There have been a variety of efforts and experiments on constructing prediction models to identify compounds that cause liver toxicity. However, the discriminant power of the previous models is not confident enough. Also, studies often relies on experimental data for better accuracy which can cause data access limitation and time consuming works. Therefore, some researchers started concerning compound properties and its molecular structures.
In this study, we developed a classification model using liver toxicity related compounds as training set. We acquired 192 toxin data and 187 DILI-negative drugs. We obtained toxin data related to liver toxicity from two databases; Hazardous Substances Data Bank (HSDB)  , Toxin and Toxin Target Database (T3DB) [2; 4]. For negative set, we used data from three previous studies which include DILI-labels.
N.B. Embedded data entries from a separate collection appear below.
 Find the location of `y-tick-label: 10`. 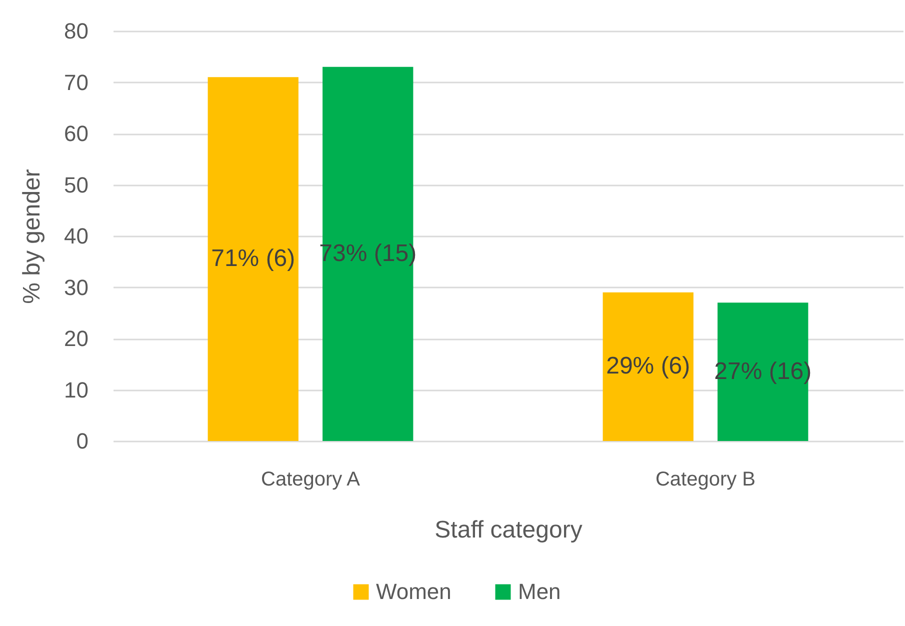

y-tick-label: 10 is located at coordinates (76, 390).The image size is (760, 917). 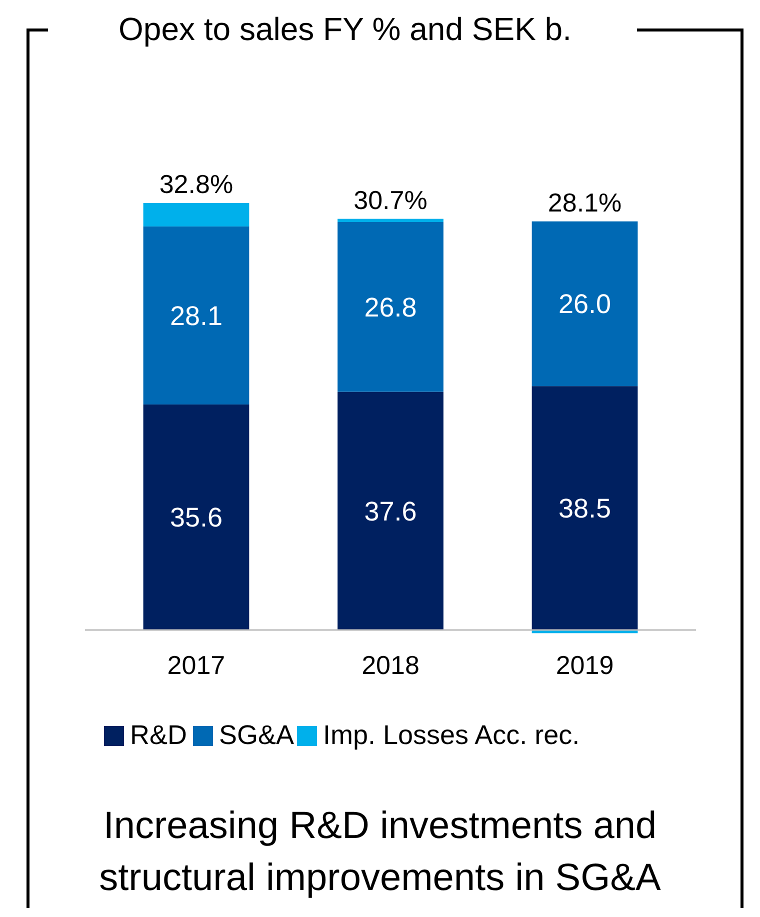 What do you see at coordinates (585, 202) in the screenshot?
I see `annotation: 28.1%` at bounding box center [585, 202].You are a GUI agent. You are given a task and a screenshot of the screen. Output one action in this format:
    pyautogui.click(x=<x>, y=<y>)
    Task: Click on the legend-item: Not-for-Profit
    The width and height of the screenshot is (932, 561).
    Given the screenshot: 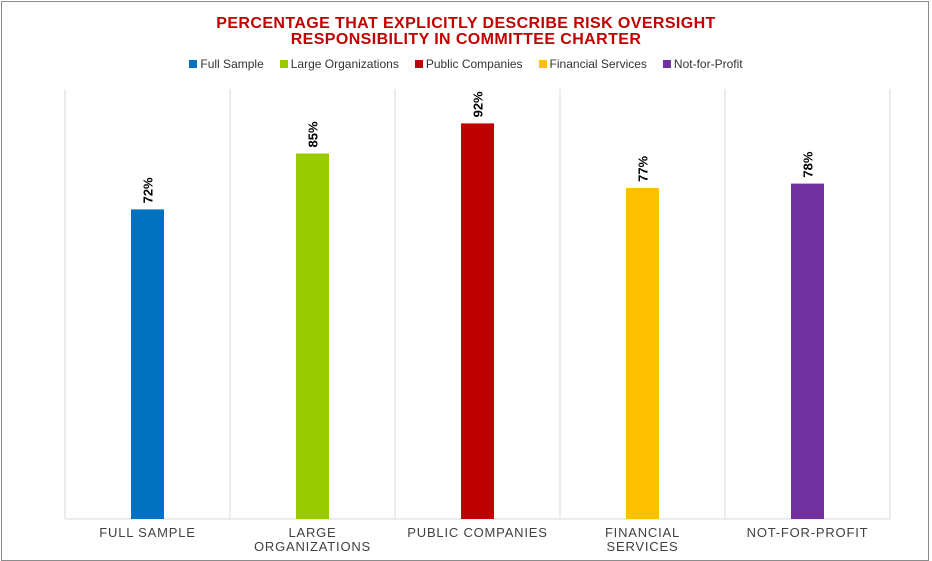 What is the action you would take?
    pyautogui.click(x=702, y=64)
    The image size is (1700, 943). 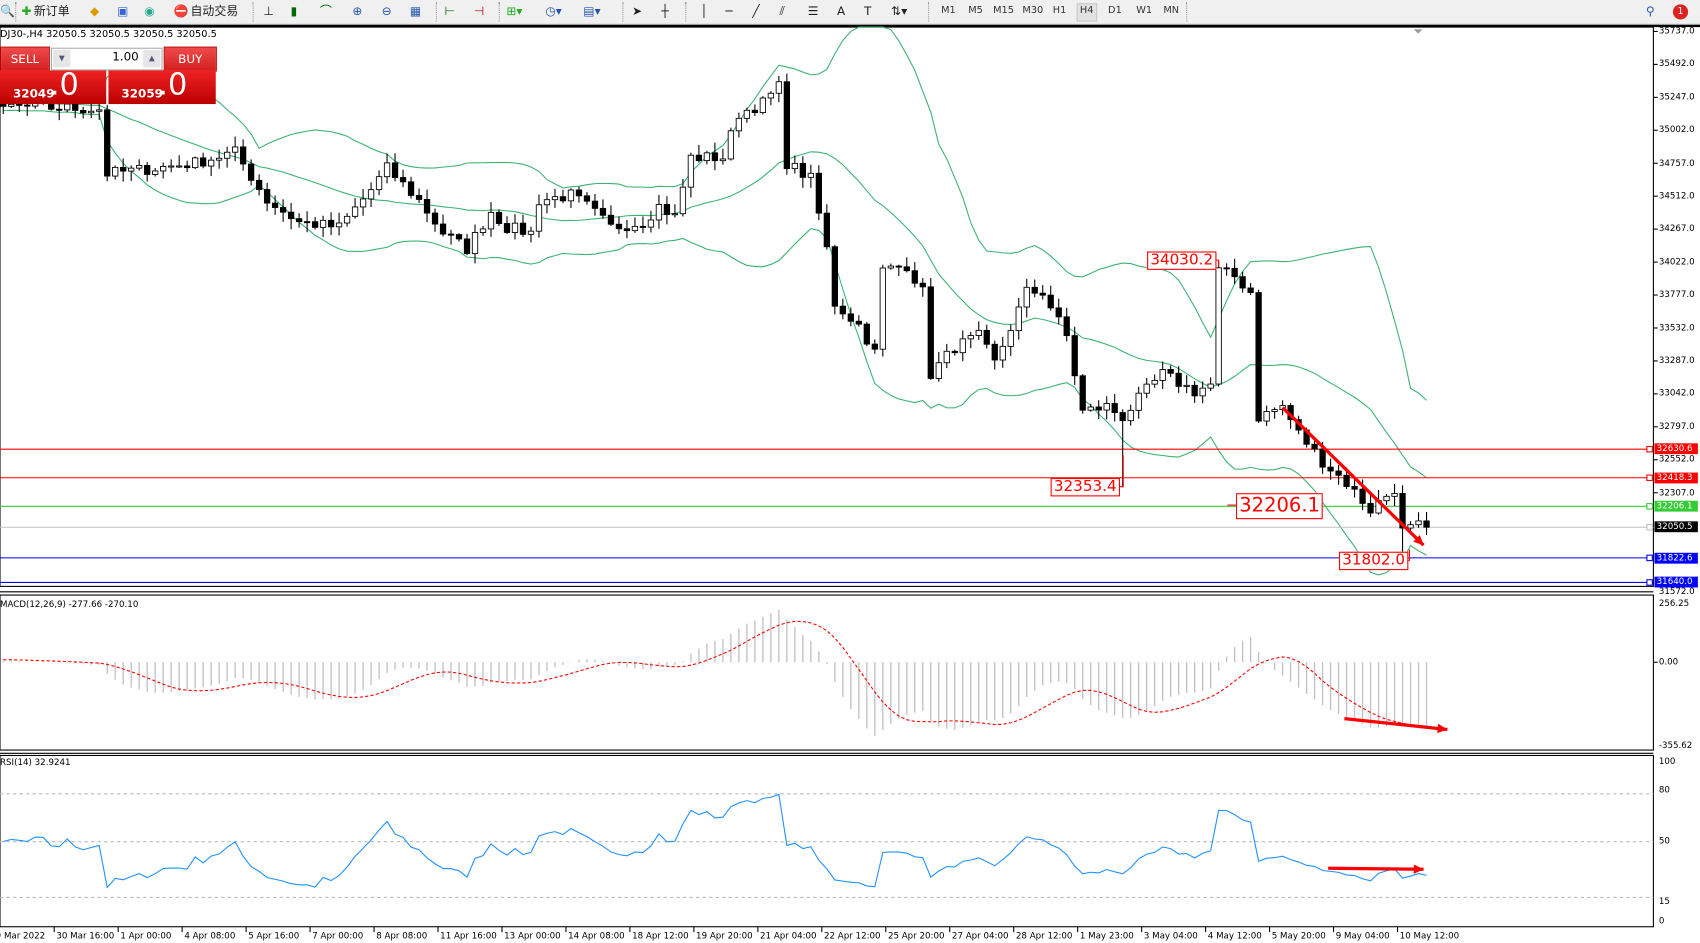 What do you see at coordinates (868, 12) in the screenshot?
I see `text-label-icon: T` at bounding box center [868, 12].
We used 18 compound properties and molecular structures as features of a classification model. We collected property information using the admetSAR website and the CDK descriptor tool. Moreover, we used the Pybel API provided by Open Babel  to retrieve fingerprints as structure information.
In classification model construction, two machine learning algorithms, support vector machine (SVM) and random forest, were used with physicochemical properties and structure information as features. The classifiers were developed through 10-fold cross-validation and resulted in accuracy of 73% and 80% in the SVM and the random forest model respectively.